EXCERPTED PASSAGE:
# Screw cap machine



## Ray1984 (Mar 30, 2017)

Has anyone found a screw cap machine for home use? I'm not really looking to spend $500. I have a lot of screw top bottles and would like to cap them. I found stelvin caps.


----------



## JohnT (Apr 5, 2017)

These machines run around 2,000.00 to 5,000.00. I have not seen any that are designed for the home wine maker. 

I would advise tossing your screw cap bottles into the recycle bin, getting standard "corkable" bottles and corks (#9), and invest in a floor corker (under $100).


----------



## Noontime (Apr 10, 2017)

We've corked all of our screwtop bottles with no issues. Sometimes they are a tiny bit bigger aperture, but the cork still makes a good seal (we've just noticed that the corks come out a little easier sometimes). I understand the concern about safety with the glass wall being thinner, but we've been doing it for years with no issue. That will change if we ever do break a bottle while corking (we use a floor corker).

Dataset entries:
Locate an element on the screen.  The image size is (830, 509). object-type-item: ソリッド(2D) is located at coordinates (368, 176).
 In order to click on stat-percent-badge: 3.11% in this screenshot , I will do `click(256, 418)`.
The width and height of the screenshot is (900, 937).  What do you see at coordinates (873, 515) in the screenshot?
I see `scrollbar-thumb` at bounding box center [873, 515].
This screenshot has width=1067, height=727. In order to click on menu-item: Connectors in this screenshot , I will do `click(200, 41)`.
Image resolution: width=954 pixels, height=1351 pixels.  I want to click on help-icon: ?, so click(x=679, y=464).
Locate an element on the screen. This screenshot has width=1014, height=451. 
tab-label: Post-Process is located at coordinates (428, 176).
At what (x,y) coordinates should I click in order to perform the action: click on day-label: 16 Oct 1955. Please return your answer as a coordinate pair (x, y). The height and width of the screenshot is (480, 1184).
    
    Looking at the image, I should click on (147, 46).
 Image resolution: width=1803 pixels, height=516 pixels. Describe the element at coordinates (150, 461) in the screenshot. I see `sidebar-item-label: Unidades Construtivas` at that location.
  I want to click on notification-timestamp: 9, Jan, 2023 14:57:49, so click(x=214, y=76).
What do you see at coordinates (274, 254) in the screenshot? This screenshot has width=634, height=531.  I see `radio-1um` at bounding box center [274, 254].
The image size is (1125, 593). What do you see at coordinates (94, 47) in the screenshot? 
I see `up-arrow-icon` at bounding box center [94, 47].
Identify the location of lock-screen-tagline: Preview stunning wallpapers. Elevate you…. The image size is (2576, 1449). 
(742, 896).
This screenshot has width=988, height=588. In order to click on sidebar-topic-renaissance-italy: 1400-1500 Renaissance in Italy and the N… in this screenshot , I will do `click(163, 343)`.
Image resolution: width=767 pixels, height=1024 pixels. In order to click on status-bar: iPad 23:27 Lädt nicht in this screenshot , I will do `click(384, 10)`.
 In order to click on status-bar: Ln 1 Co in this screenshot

TO DO:
A. Format the lines of the listing from its first line through the line containing "tab-label: Post-Process is" as a JSON list of strings, with one string per line and blank lines omitted.
B. Resume the forum thread about screw cap machines after its last post.

ANSWERS BY ITEM NUMBER:
A.
[
  "Locate an element on the screen.  The image size is (830, 509). object-type-item: ソリッド(2D) is located at coordinates (368, 176).",
  " In order to click on stat-percent-badge: 3.11% in this screenshot , I will do `click(256, 418)`.",
  "The width and height of the screenshot is (900, 937).  What do you see at coordinates (873, 515) in the screenshot?",
  "I see `scrollbar-thumb` at bounding box center [873, 515].",
  "This screenshot has width=1067, height=727. In order to click on menu-item: Connectors in this screenshot , I will do `click(200, 41)`.",
  "Image resolution: width=954 pixels, height=1351 pixels.  I want to click on help-icon: ?, so click(x=679, y=464).",
  "Locate an element on the screen. This screenshot has width=1014, height=451. ",
  "tab-label: Post-Process is located at coordinates (428, 176)."
]

B.
----------



## Runningwolf (Apr 11, 2017)

I just bought a screw capper, closer to $7000.


----------



## wpt-me (Apr 11, 2017)

My understanding is not corking them, but uncorking them??

Bill


----------



## Noontime (Apr 12, 2017)

I've had no issues, over many years and many hundreds of bottles, corking or uncorking screw cap bottles.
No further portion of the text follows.